I understand theology to be intimately connected with revelation. The Christian tradition affirms that the texts of the Bible (and perhaps also the tradition of the church established after the apostles) are inspired, that they provide for us a way of approaching and thinking about God and speaking about him that is approved by him in a way. To my mind theology is more about the training and development of the religious mind than about accurate description of God; it is more about giving you a way of approach him and thinking about him. So theology teaches us to pray, for instance, as a way in which we can seek to come into contact with God. Likewise Jesus teaches us to pray to God as Father, because this orients our relationship to him in a way that insisting on a title like Lord or Deity might not.

There is more to be said, but this is a start.


Joshua said...

The answer to...

"But then how can we engage in the act of theology, if we do not make statements about God's intrinsic being? In fact, how can we even relate to this God, how can we come into contact with him?" the energy/essence distinction.

Steven Nemes said...

I think in principle I endorse and utilize the distinction, though I don't use that language. Certainly I think that scripture makes the attempt to speak of God's essence and challenges us to do the same (e.g., speaking of God as love). But I think in principle the essence of God is unknowable; what is knowable is God's work in the world. This too, however, is liable to misinterpretation and misunderstanding apart from the revelation of scripture.

Joshua said...

The E/E distinction posits the essence or nature of God as supremely unknowable, so no issue there. It also posits as knowable God's workings, or energies, in the world - and in knowing the energies, and in participating in the energies, we truly know God - it's not a 'thing in the middle' or anything like that.

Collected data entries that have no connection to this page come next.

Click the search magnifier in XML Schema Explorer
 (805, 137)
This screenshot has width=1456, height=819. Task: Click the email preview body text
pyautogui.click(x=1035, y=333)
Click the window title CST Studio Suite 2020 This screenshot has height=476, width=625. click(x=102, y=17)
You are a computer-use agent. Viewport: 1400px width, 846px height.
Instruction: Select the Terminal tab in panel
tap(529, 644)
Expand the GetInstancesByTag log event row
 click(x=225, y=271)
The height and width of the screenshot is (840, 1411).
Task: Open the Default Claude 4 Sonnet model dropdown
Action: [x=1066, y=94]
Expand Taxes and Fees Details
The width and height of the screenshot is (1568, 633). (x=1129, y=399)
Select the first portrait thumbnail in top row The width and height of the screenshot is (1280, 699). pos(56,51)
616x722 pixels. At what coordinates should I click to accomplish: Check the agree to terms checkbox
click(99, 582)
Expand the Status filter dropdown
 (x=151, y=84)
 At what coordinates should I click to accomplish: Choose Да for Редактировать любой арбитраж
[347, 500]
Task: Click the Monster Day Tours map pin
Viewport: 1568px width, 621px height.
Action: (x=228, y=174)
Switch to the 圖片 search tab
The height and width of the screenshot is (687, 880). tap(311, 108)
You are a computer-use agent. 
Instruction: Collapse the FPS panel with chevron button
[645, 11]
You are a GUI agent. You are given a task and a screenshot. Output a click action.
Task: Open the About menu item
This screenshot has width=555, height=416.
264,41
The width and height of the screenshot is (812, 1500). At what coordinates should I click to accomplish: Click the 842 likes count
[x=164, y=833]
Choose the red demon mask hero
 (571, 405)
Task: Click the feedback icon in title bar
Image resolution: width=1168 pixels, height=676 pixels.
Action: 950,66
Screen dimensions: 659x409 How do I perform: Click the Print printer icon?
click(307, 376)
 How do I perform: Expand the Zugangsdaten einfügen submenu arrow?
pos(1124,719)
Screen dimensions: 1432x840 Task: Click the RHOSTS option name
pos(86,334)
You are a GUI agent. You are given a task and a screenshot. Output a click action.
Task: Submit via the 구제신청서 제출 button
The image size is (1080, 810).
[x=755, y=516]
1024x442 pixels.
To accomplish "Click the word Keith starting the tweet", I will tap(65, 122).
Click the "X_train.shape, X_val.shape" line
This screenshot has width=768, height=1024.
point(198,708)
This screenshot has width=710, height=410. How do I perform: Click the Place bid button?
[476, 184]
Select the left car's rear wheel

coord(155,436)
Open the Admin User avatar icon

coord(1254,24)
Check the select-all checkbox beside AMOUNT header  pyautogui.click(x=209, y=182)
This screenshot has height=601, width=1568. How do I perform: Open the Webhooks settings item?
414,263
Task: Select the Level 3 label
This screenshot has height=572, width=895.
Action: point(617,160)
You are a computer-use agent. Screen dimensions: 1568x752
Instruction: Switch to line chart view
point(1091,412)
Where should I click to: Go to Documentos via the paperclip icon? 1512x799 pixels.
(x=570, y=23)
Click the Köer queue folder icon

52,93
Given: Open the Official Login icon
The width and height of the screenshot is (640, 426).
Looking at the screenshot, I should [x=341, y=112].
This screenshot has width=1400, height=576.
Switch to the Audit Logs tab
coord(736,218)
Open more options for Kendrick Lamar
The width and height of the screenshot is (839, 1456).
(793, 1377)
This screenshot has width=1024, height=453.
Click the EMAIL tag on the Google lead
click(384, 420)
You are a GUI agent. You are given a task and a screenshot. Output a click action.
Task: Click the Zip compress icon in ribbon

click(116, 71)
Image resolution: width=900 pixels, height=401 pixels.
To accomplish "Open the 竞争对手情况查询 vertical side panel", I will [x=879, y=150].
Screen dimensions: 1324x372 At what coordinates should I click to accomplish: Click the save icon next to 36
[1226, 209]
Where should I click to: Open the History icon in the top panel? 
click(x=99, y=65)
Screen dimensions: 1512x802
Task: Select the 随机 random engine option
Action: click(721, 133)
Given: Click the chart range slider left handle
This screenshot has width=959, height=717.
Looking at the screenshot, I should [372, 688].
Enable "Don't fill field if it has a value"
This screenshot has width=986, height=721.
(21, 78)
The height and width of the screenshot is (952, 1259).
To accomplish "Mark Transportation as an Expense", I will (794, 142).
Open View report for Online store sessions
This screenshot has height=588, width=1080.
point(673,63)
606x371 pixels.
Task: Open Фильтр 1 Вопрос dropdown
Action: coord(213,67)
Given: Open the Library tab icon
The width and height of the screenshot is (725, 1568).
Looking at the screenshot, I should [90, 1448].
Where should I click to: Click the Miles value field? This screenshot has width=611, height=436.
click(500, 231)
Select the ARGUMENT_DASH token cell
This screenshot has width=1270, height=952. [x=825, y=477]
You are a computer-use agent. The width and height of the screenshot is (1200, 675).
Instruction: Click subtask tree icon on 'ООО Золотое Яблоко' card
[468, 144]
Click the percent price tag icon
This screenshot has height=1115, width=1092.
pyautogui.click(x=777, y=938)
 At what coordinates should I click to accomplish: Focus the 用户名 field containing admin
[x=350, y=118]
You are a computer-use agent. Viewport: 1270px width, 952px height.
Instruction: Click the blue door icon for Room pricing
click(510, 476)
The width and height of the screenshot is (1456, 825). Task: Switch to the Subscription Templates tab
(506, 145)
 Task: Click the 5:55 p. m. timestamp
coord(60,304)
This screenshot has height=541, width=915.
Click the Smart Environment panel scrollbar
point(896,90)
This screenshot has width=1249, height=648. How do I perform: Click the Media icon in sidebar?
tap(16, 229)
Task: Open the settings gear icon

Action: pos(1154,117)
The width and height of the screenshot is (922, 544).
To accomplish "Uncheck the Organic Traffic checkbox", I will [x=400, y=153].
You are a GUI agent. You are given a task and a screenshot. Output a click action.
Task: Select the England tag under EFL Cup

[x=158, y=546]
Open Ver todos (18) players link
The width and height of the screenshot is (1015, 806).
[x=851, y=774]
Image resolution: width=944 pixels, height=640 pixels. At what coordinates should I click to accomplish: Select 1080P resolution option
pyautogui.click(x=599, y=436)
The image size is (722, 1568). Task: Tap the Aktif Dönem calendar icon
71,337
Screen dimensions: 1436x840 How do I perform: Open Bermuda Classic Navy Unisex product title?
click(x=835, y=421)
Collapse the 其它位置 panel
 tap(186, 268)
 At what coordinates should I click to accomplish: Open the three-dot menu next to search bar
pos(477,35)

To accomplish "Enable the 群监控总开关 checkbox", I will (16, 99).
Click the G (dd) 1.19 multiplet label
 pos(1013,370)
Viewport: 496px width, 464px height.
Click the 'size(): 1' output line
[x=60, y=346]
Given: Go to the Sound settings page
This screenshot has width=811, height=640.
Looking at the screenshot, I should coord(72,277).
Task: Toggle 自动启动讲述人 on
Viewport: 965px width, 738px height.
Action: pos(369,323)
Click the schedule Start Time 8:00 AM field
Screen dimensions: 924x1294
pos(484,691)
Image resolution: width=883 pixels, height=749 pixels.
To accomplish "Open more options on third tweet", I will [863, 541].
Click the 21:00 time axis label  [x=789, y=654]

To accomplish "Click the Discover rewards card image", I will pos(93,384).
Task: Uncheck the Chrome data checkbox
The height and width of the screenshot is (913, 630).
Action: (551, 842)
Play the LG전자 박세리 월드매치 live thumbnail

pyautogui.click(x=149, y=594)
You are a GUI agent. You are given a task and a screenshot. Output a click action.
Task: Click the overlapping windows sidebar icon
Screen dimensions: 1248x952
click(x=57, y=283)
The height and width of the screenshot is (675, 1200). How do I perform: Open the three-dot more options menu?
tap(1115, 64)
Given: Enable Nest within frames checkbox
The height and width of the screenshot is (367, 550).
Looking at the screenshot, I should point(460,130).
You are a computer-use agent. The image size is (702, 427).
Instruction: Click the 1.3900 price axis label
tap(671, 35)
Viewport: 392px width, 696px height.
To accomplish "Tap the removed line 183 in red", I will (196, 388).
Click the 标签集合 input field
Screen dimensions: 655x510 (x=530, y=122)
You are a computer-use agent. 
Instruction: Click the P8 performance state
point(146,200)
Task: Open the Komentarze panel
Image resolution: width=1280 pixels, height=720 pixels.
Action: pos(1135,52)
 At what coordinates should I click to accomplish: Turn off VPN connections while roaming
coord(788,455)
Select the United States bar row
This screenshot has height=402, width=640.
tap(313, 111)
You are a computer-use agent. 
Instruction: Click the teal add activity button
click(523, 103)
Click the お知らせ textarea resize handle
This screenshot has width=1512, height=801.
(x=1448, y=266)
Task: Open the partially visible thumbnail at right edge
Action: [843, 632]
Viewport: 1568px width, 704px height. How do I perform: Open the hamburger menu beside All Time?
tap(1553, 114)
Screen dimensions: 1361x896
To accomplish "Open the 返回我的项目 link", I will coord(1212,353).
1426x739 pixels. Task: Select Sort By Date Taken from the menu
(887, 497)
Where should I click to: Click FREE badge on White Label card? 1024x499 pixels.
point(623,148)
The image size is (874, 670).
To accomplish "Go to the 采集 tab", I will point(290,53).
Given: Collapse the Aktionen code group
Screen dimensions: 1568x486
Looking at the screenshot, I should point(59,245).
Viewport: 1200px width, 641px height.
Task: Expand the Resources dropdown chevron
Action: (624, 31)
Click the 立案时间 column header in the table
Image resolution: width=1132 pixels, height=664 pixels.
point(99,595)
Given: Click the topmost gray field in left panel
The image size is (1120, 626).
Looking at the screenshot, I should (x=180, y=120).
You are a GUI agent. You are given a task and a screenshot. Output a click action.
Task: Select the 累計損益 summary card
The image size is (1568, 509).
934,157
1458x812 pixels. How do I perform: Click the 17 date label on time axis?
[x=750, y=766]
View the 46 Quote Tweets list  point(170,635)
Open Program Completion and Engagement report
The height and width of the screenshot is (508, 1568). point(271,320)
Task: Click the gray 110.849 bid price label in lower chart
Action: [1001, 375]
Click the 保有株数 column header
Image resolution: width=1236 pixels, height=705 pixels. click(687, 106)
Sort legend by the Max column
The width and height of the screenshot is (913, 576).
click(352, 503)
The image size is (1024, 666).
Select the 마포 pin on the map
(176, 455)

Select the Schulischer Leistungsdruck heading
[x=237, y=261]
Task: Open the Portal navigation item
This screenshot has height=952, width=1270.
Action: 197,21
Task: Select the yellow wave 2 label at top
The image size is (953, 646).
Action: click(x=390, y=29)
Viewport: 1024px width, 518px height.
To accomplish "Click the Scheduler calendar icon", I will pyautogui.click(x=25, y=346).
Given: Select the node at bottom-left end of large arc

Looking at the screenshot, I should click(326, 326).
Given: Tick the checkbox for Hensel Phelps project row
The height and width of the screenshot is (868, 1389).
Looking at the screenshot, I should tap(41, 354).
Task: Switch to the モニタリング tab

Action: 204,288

'The essence, then, signifies the radical transcendence of God; the energies, his immanence and omnipresence. When Orthodox speak of the divine energies, they do not mean by this an emana­tion from God, an “intermediary” between God and man, or a “thing” or “gift” that God bestows. On the contrary, the energies are God himself in his activity and self-manifestation. When a man knows or participates in the divine energies, he truly knows or participates in God himself, so far as this is possible for a created being. But God is God, and we are human; and so, while he possesses us, we cannot in the same way possess him.

Just as it would be wrong to think of the energies as a “thing” bestowed on us by God, so it would be equally misleading to regard the energies as a “part” of God. The Godhead is simple and indivisible, and has no parts. The essence signifies the whole God as he is in himself; the energies signify the whole God as he is in action. God in his entirety is completely present in each of his divine energies. Thus the essence-energies distinction is a way of stating simultaneously that the whole God is inaccessible, and that the whole God in his outgoing love has rendered himself accessible to man.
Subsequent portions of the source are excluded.